Huzur ve mutluluk; insanoğlunun yaratılışından bu yana aradığı en temel iki duygudur. Huzur; insanın iç dünyasında yaşadığı sükûnet ve denge hâlidir. Mutluluk ise; bu huzurun dışa yansıyan, hissedilen tatmin ve sevgi hâlidir. Huzursuz bir kalpte; mutluluk barınamaz, sevgisiz bir hayatta ise; huzur kalıcı olamaz. Bu iki kavram, bir elmanın iki yarısı gibidir; biri olmadan diğeri eksik kalır.
Aile, huzur ve mutluluğun ilk durağıdır. Kur’an, evliliği bir “sükûn” vesilesi olarak tanıtarak; "Kendileriyle huzura kavuşmanız için size kendi türünüzden eşler yaratıp aranıza sevgi ve merhamet koyması da O'nun varlığının delillerindendir."(Rum, 30/21) hatırlatmasını yapar. Bu ayet, evlilikteki temel duyguların sevgi (meveddet) ve merhamet (rahmet) olduğunu bildirir.
Sorunsuz bir evlilik; yalnızca kavgasız bir ortam değil, gönüllerin birbirini anlayıp desteklediği, hak ve sorumlulukların adaletle paylaşıldığı bir birlikteliktir. Hz. Peygamber (sav), eşlerine karşı her zaman nazik, anlayışlı ve sevgi dolu bir yaklaşım sergilemiştir. Hz. Âişe validemiz, Peygamberimizin ev işlerine yardım ettiğini, eşlerine şefkatle yaklaştığını, onları dinlediğini ve gönüllerini hoş tuttuğunu rivayet etmiştir. Hz. Ali ve Hz. Fatıma’nın birbirine olan saygı ve sevgisi, ailede huzur ve mutluluğun en güzel örneklerindendir. Ailede huzur varsa; çocuklar güvenle büyür, eşler hayatın yükünü birlikte omuzlar. Mutlu bir evde yetişen birey, topluma da huzur taşır. Ne yazık ki günümüzde birçok ailede iletişimsizlik, anlayışsızlık ve empati eksikliği; huzuru zedeler hâle gelmiştir.

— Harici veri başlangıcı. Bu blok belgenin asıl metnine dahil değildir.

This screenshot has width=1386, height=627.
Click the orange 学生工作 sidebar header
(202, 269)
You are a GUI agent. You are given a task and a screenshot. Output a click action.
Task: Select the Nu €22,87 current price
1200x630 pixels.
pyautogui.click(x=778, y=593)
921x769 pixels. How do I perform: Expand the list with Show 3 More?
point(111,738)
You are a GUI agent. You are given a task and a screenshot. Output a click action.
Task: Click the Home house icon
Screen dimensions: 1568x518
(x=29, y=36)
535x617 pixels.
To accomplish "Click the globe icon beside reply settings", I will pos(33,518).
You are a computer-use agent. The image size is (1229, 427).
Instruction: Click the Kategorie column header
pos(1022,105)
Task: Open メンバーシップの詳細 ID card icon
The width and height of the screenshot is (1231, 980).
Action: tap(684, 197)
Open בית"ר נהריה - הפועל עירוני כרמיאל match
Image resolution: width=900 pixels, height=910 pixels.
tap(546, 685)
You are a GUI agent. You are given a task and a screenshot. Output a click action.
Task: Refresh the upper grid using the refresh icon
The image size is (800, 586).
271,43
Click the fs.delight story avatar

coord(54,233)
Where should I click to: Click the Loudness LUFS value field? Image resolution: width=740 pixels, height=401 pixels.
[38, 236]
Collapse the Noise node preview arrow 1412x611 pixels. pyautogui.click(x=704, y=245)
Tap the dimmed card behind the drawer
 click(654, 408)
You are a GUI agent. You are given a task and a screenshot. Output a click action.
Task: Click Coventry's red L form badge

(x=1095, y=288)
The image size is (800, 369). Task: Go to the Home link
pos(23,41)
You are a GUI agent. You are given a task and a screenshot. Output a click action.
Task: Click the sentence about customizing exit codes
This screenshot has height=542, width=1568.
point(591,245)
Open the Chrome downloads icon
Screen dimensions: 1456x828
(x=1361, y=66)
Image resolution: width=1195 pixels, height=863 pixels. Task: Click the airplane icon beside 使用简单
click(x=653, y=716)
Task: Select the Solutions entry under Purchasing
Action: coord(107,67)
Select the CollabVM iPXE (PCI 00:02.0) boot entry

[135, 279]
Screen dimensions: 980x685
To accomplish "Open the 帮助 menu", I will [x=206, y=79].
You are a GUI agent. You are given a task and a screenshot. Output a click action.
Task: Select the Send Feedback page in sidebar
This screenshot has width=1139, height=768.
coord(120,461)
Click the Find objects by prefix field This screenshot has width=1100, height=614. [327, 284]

Bireyden aileye, aileden topluma yayılan huzur; bir milletin temel direğidir. Huzurun toplumda hâkim olması için; bireylerin birbirine karşı adil, dürüst ve merhametli olması gerekir. Peygamber Efendimiz, toplum huzurunu tesis etmek adına Medine'de Yahudilerle yaptığı antlaşmadan, fakirlerle ilgilenmeye, kölelerin haklarını savunmaktan kadınların statüsünü yükseltmeye kadar birçok devrim niteliğinde adım atmıştır. Toplumda huzurun devamlılığı için; adalet, empati ve hoşgörülü olmak şarttır.
Zulmün hâkim olduğu bir yerde huzur olmaz. Allah (cc) Kur’an’da şöyle buyurmaktadır; "Ey iman edenler! Allah için hakkı ayakta tutan, adaletle şahitlik eden kimseler olun..." (Maide, 5/8) Sahabe arasında yaşanan pek çok olayda empati ve kardeşlik dikkat çeker. Ensar’ın, hicret eden Muhacirleri kendi evlerine, mallarına ortak etmeleri bunun en güzel örneğidir. Hz. Peygamber, kendisine eziyet edenleri affetmiş, "Kin tutmayın, küs kalmayın" diyerek Müslümanlar arasında barış ve anlayışı teşvik etmiştir.
Huzur ve mutluluğun zıddı olan çatışma, kin, kıskançlık, nankörlük gibi hastalıklar; hem bireyin iç dünyasını zehirler hem de aile ve toplumu bozar. İslam bu tür duyguları kalpte taşımayı bile yasaklamış, Yüce Allah; "Müminler ancak kardeştir..." (Hucurat, 49/10) buyurarak kardeşliği emretmiştir. Kalpteki kin, dildeki fitne, davranışlardaki çıkarcılık; huzuru kökünden sarsar. Toplumu ayakta tutan en önemli bağlardan biri olan güven zedelenirse, mutluluk da parçalanır.
Kalbinde Allah’a teslimiyet olan kişi, hayatın çalkantılarında sarsılmaz. Dünya menfaatini amaç edinmeyen, kalbine kin ve nefret sokmayan, sevgiyi ve şefkati kuşanan her birey; ailede ve toplumda huzur ve mutluluk kaynağı olur. "Gerçek zenginlik, mal çokluğu değil; gönül zenginliğidir. Müminin işi hayret vericidir! Zira onun her işi hayırdır.” buyuran Peygamberimiz; huzur ve mutluluğun şifresini sunmuştur. Birey ve toplum olarak huzur ve mutluluğun reçetesi; İslâm’ın ahlaki ilkelerine ve Peygamberimizin örnek hayatına sadakatle bağlanmakta gizlidir.